[A run of records]
— BEGIN —
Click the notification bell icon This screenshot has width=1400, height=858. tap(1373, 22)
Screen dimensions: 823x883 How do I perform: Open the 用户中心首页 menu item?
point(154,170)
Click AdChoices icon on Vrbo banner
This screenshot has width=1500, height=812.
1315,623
— END —
- _Problem to solve_:
Retype the listing above word for word, keeping every line as it appears.

- _Exercise solution_:
Click the notification bell icon This screenshot has width=1400, height=858. tap(1373, 22)
Screen dimensions: 823x883 How do I perform: Open the 用户中心首页 menu item?
point(154,170)
Click AdChoices icon on Vrbo banner
This screenshot has width=1500, height=812.
1315,623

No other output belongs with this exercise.